Mary Ann quitta l’appartement de Burke juste après le petit déjeuner. Elle lui dit qu’elle avait des doutes sur son statut chez Halcyon Communications. Il fallait qu’elle passe quelques coups de fil pour rappeler à ses supérieurs qu’elle voulait un nouveau poste. Ces vacances inattendues ne pouvaient pas durer éternellement.
Mais elle ne lui avait pas dit toute la vérité.
Après avoir téléphoné à Mildred (qui l’assura que le conseil d’administration allait élire un nouveau président la semaine suivante), elle appela le restaurant arménien Ararat et demanda si un certain Burke Andrew y avait jamais travaillé.
Le directeur lui répondit qu’il ne connaissait personne de ce nom.
C’était une idée stupide, évidemment, mais ce couplet idiot, l’homme aux implants et tous les problèmes que Burke avait avec les roses commençaient à l’inquiéter sérieusement.
Burke lui aussi semblait énervé, ces derniers temps. Il était d’ailleurs de plus en plus irritable au fur et à mesure que Mary Ann s’acharnait à vouloir résoudre l’énigme de son passé. Se souvenait-il enfin suffisamment, se demanda-t-elle, pour être effrayé de la révélation finale ?

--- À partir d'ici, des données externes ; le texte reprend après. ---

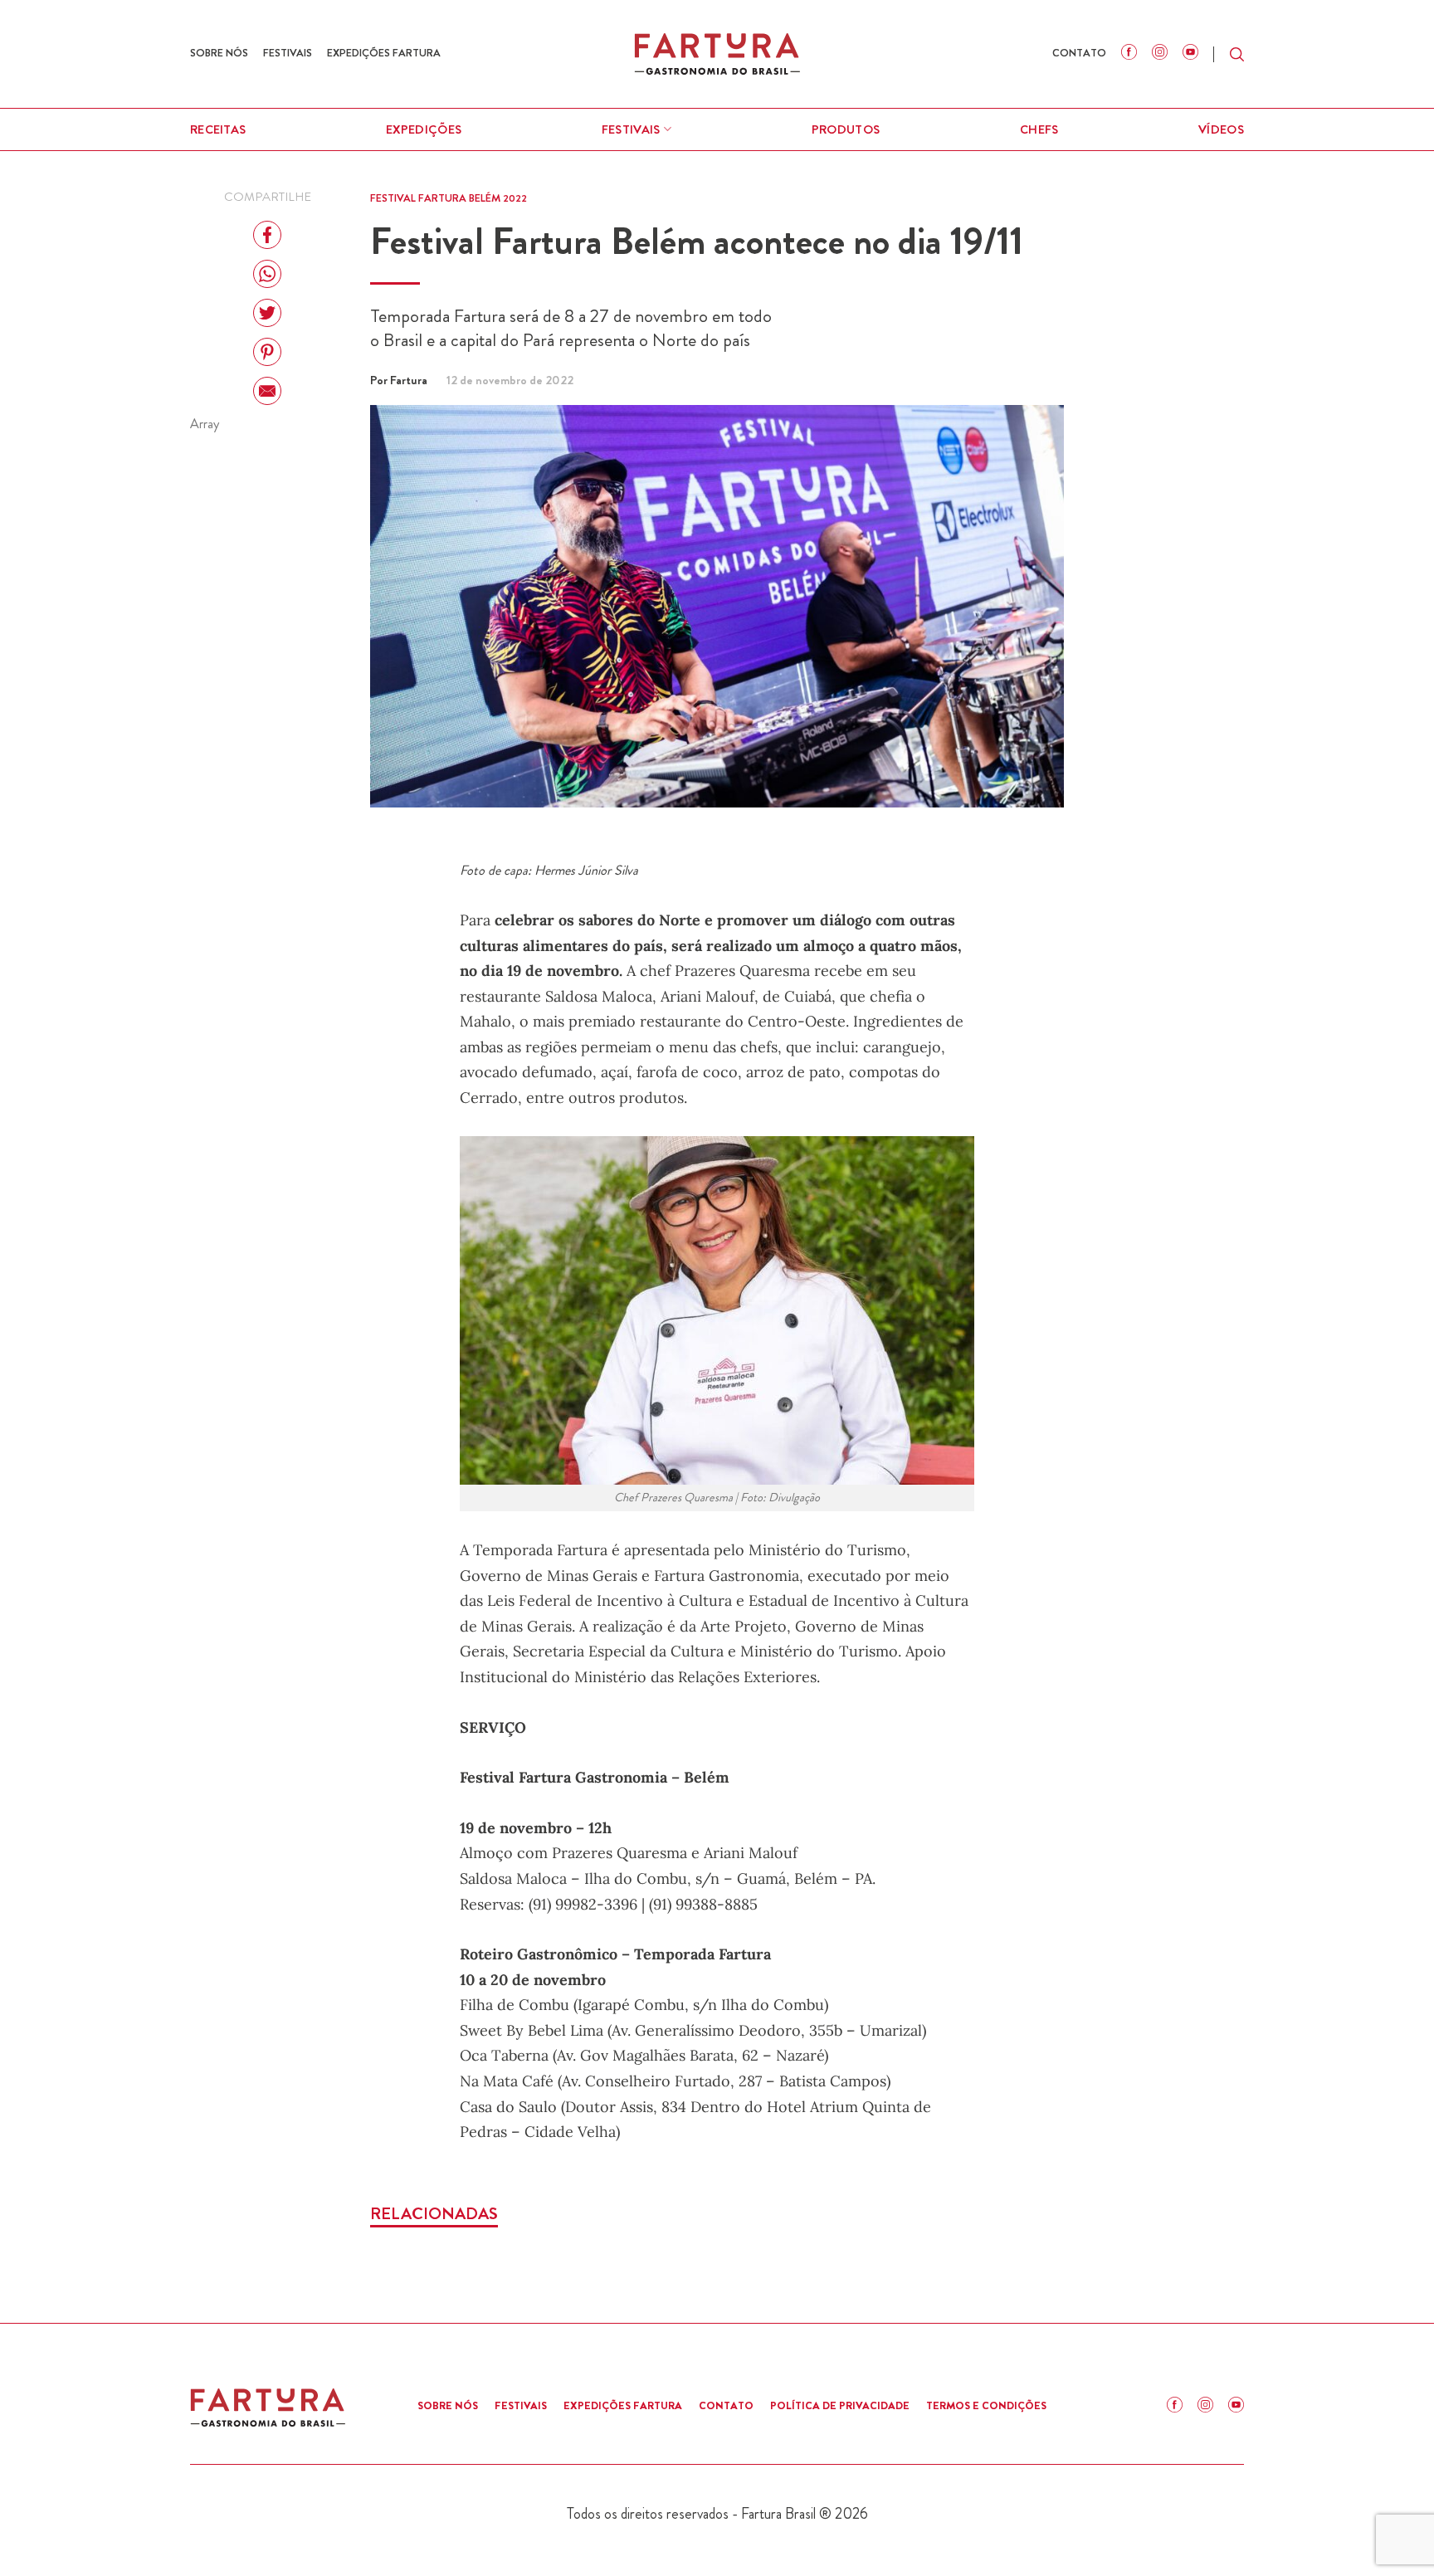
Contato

Lui avait-il dit tout ce qu’il savait ?
Elle se rendit compte qu’elle avait besoin d’un allié, d’un tiers impartial qui pourrait l’aider à mettre en place toutes les pièces du puzzle.
— Il y a quelqu’un ?
Michael lui fit un sourire depuis son lit :
— Juste moi et mon nouvel amant.
— C’est ça, dit-elle en s’approchant du lit pour embrasser Michael et faire semblant de s’intéresser à ce qu’il y avait à la télévision. Eva Gabor a encore l’air tellement jeune, rajouta-t-elle d’un ton las.
— C’est grâce aux pinces.
— À quoi ?
— Elle a des pinces. (Des deux mains, il se tira le cuir chevelu derrière les tempes.) Là… et là. On ne les voit pas, parce qu’elles sont sous la perruque.
— Oh, Mouse, gloussa Mary Ann. Tu m’as tellement manqué, dit-elle en s’asseyant sur le bord du lit et en lui passant une main dans les cheveux. Tu es complètement hirsute, tu sais.

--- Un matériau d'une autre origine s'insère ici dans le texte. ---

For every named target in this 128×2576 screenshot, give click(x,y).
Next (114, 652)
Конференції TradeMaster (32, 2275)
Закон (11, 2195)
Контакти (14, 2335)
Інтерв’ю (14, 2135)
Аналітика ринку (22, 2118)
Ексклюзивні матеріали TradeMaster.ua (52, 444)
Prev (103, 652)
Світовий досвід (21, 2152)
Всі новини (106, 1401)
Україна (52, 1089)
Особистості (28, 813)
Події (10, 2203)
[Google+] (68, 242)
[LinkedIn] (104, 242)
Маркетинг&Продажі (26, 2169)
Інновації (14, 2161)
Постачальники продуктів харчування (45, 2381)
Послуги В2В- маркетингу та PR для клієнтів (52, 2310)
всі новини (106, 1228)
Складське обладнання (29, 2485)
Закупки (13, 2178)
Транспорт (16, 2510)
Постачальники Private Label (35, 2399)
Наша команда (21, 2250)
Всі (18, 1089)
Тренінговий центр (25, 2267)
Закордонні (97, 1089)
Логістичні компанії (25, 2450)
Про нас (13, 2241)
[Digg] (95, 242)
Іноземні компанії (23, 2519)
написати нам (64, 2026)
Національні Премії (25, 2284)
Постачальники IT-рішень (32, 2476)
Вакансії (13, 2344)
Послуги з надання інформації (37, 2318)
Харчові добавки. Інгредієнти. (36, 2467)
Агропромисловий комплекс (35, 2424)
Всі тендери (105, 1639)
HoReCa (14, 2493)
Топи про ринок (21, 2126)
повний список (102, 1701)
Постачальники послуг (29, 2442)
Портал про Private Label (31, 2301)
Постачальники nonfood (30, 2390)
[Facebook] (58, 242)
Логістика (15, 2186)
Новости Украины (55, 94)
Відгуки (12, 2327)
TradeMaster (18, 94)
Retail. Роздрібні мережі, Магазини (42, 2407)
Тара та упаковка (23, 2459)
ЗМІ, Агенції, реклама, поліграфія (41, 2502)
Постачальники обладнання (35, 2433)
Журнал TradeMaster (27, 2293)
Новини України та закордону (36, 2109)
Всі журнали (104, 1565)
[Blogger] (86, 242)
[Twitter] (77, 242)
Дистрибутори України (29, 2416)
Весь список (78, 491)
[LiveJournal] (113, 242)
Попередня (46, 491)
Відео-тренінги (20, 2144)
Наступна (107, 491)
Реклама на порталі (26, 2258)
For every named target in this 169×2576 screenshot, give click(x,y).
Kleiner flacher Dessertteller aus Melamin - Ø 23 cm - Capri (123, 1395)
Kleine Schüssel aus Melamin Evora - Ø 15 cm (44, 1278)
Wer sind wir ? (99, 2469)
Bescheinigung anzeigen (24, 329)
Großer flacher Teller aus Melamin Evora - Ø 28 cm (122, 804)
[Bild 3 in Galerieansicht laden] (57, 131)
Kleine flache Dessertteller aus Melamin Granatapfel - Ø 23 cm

Il éteignit le poste avec la télécommande.
— Où en es-tu du Grand Mystère ? demanda-t-il.
— Ça s’épaissit de plus en plus, de jour en jour, grogna-t-elle.

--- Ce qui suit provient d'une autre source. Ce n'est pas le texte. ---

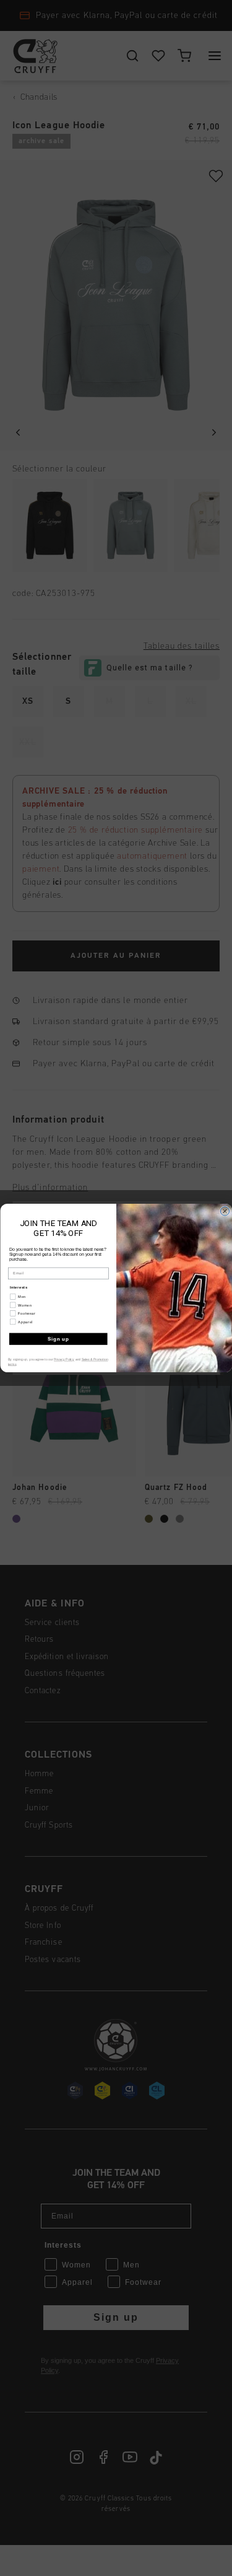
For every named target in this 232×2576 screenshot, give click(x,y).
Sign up (58, 1338)
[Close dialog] (224, 1211)
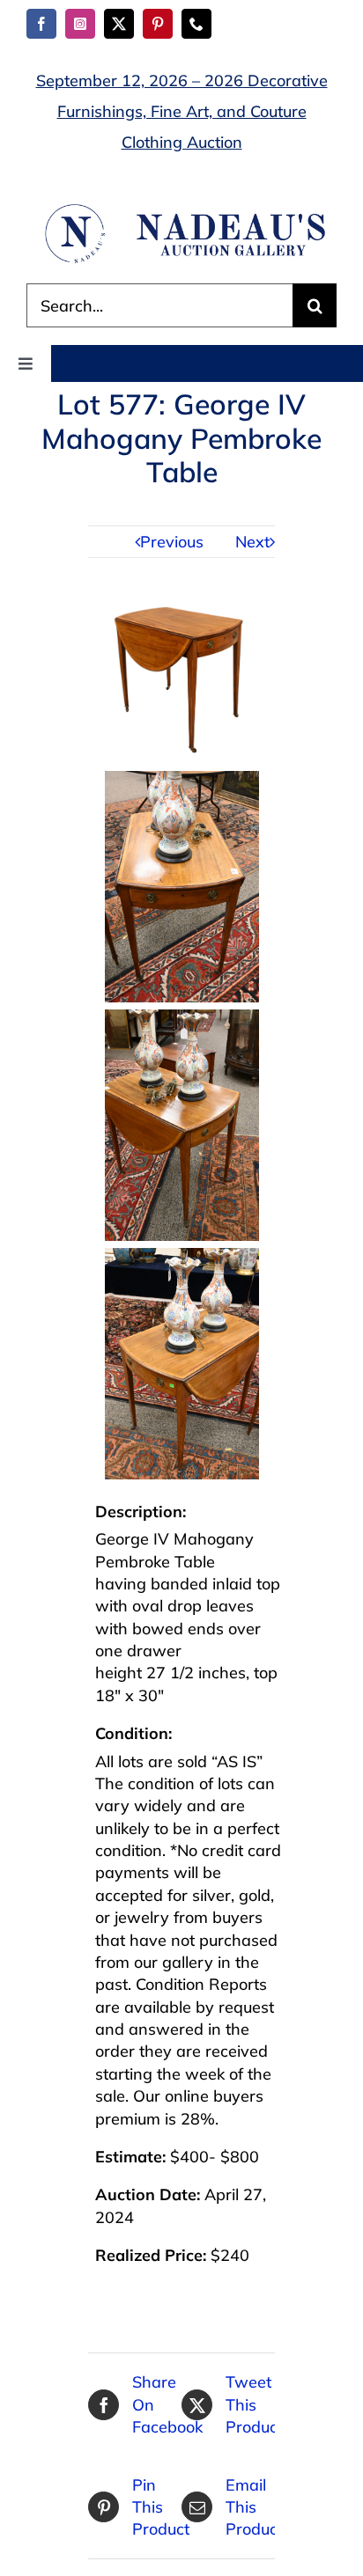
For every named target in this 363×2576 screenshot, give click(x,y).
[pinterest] (158, 24)
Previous (172, 542)
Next (252, 542)
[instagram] (80, 24)
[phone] (196, 24)
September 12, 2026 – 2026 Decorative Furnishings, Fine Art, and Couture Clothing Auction (182, 111)
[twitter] (119, 24)
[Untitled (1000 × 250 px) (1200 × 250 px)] (181, 209)
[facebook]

Elle lui raconta le rêve du couplet, le subtil changement de comportement de Burke et sa peur croissante que ce dernier ne commençât à en avoir assez qu’elle joue les détectives amateurs.
Michael roula des yeux :
— Redis-moi le texte.
Elle s’exécuta.
— Qu’est-ce que tu en penses ? demanda-t-elle.
— Ça pue la secte à plein nez, ça c’est sûr.
— J’avais justement peur que tu dises ça.
— Eh bien, ça expliquerait pas mal de choses. L’amnésie, par exemple. Peut-être qu’on l’a déprogrammé ou quelque chose comme ça. Ou peut-être que ce sont ses parents qui l’ont fait déprogrammer, comme avec les Moonies.
— Oh, Mouse !
Cette possibilité-là ne l’avait jamais effleurée.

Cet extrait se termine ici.